* [TASK TO COMPLETE]
Output the data below in full, byte for byte. Nothing may differ.

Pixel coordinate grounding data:
═══
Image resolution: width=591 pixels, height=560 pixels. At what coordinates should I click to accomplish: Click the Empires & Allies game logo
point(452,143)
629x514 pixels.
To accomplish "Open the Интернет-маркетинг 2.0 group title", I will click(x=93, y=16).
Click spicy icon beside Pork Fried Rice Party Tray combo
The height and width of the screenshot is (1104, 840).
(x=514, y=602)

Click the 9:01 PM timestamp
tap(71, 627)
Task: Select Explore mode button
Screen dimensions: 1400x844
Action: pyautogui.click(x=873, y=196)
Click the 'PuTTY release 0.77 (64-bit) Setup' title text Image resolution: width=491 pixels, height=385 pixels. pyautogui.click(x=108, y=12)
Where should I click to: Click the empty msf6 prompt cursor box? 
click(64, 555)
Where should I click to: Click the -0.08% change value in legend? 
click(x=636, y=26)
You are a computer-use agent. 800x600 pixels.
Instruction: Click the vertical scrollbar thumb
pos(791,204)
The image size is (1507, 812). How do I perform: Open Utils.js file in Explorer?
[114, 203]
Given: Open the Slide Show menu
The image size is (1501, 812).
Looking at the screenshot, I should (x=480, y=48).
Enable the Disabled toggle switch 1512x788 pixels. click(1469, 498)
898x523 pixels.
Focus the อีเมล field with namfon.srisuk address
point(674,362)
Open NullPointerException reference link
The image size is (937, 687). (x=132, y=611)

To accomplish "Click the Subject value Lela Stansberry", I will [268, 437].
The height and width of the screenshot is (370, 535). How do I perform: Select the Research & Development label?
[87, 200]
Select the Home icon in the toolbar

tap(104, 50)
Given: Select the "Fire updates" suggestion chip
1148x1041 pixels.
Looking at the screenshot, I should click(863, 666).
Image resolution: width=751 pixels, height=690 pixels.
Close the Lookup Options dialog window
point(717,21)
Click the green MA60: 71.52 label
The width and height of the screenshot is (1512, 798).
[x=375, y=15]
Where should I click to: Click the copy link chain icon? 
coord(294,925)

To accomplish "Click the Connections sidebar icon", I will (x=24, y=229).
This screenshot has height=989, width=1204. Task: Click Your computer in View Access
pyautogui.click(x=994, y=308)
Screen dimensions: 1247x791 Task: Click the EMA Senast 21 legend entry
═══
* [RESULT]
Image resolution: width=591 pixels, height=560 pixels. At what coordinates should I click to accomplish: Click the Empires & Allies game logo
point(452,143)
629x514 pixels.
To accomplish "Open the Интернет-маркетинг 2.0 group title", I will click(x=93, y=16).
Click spicy icon beside Pork Fried Rice Party Tray combo
The height and width of the screenshot is (1104, 840).
(x=514, y=602)

Click the 9:01 PM timestamp
tap(71, 627)
Task: Select Explore mode button
Screen dimensions: 1400x844
Action: pyautogui.click(x=873, y=196)
Click the 'PuTTY release 0.77 (64-bit) Setup' title text Image resolution: width=491 pixels, height=385 pixels. pyautogui.click(x=108, y=12)
Where should I click to: Click the empty msf6 prompt cursor box? 
click(64, 555)
Where should I click to: Click the -0.08% change value in legend? 
click(x=636, y=26)
You are a computer-use agent. 800x600 pixels.
Instruction: Click the vertical scrollbar thumb
pos(791,204)
The image size is (1507, 812). How do I perform: Open Utils.js file in Explorer?
[114, 203]
Given: Open the Slide Show menu
The image size is (1501, 812).
Looking at the screenshot, I should (x=480, y=48).
Enable the Disabled toggle switch 1512x788 pixels. click(1469, 498)
898x523 pixels.
Focus the อีเมล field with namfon.srisuk address
point(674,362)
Open NullPointerException reference link
The image size is (937, 687). (x=132, y=611)

To accomplish "Click the Subject value Lela Stansberry", I will [268, 437].
The height and width of the screenshot is (370, 535). How do I perform: Select the Research & Development label?
[87, 200]
Select the Home icon in the toolbar

tap(104, 50)
Given: Select the "Fire updates" suggestion chip
1148x1041 pixels.
Looking at the screenshot, I should click(863, 666).
Image resolution: width=751 pixels, height=690 pixels.
Close the Lookup Options dialog window
point(717,21)
Click the green MA60: 71.52 label
The width and height of the screenshot is (1512, 798).
[x=375, y=15]
Where should I click to: Click the copy link chain icon? 
coord(294,925)

To accomplish "Click the Connections sidebar icon", I will (x=24, y=229).
This screenshot has height=989, width=1204. Task: Click Your computer in View Access
pyautogui.click(x=994, y=308)
Screen dimensions: 1247x791 Task: Click the EMA Senast 21 legend entry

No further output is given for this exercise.